### Objectif
Relevez tous les verbes à l'infinitif du paragraphe du texte fourni qui commence par « Au lieu de vendre ».

━━━ Texte fourni ━━━

Enfin et surtout, il limiterait le poids des organisations criminelles dans la production et la distribution. Mais l’avantage le plus important d’une telle régulation est la séparation entre l’usage de drogue et le trafiquant, mettant fin ainsi à une symbiose néfaste pour l’application de l’ordre public.

Confisquer et réutiliser les biens du crime

En France, on confisque les biens du crime organisé de manière incomplète, en raison d’un cadre restrictif qui contraint les magistrats à prouver le lien entre le bien saisi et l’infraction.

En attendant de nous mettre au niveau de l’Italie (nombreuses confiscations sans condamnation pénale du propriétaire), il faudrait voter au plus vite une loi de réutilisation sociale de ces biens.

Au lieu de vendre aux enchères la villa du trafiquant de drogue, elle doit revenir à l’intérêt général. Certes, certains biens issus du trafic de stupéfiants sont parfois réaffectés vers les forces de l’ordre. Mais moderniser le parc automobile de la police grâce à la confiscation ne permet pas de lutter contre le consensus social des gangsters.

━━━ Données fournies ━━━

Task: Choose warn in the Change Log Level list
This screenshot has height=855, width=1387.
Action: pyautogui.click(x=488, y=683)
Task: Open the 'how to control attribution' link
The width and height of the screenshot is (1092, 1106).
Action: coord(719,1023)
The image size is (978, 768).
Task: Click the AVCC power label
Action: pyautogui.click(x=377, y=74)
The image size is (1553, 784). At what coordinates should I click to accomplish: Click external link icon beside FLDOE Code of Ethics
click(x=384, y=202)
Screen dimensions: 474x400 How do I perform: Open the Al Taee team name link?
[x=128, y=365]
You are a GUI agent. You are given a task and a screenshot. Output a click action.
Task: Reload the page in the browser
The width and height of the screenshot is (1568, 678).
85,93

━━━

### Résultat
vendre, revenir, moderniser, lutter